Deterministic Approximate EM Algorithm; Application to the Riemann Approximation EM and the Tempered EM

Algorithms 2022, 15(3), 78; https://doi.org/10.3390/a15030078
by Thomas Lartigue 1,2,*, Stanley Durrleman 1 and Stéphanie Allassonnière 3
Reviewer 1: Anonymous
Reviewer 2: Anonymous
Algorithms 2022, 15(3), 78; https://doi.org/10.3390/a15030078
Submission received: 3 February 2022 / Revised: 21 February 2022 / Accepted: 23 February 2022 / Published: 25 February 2022
(This article belongs to the Special Issue Stochastic Algorithms and Their Applications)

Round 1

Reviewer 1 Report

This well-written paper provides new useful information on deterministic approximations (in particular, the so-called Riemann approximations) concerning the well-known Expectation Maximization (EM) algorithm (see Theorems 1--4 on pages 5, 8, 10 and 15, respectively). I like the idea of sketching and explaining the proofs of these significant theorems in the main body of the paper while relegating their detailed proofs to the Appendix. Since I believe this paper will be of interest to theorists and practitioners alike, my recommendation is that (a slightly revised version of) it be accepted for publication in the journal "Algorithms".  When the authors prepare the revised version of their paper they should eliminate all the mathematical and linguistic inaccuracies in it. For example, on line 202, the word "results" should be replaced with the word "result", and on page 15, line -10, the word "hence" should be replaced with the word "is".
○ ○ ○
In the reviewer report on the deterministic approximate EM paper, which word does the reviewer say should replace "results" on line 202? You won't need the listing after this text.

Available data
○ ○ ○
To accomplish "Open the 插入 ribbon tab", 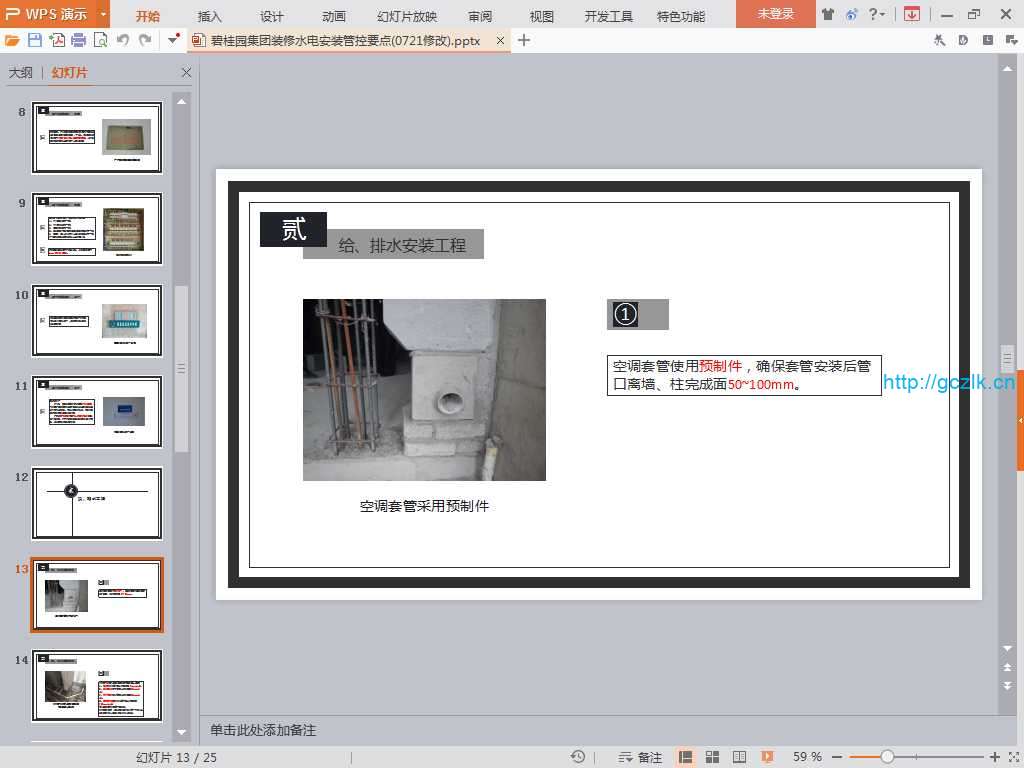I will pos(210,16).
○ ○ ○
Written solution
"result"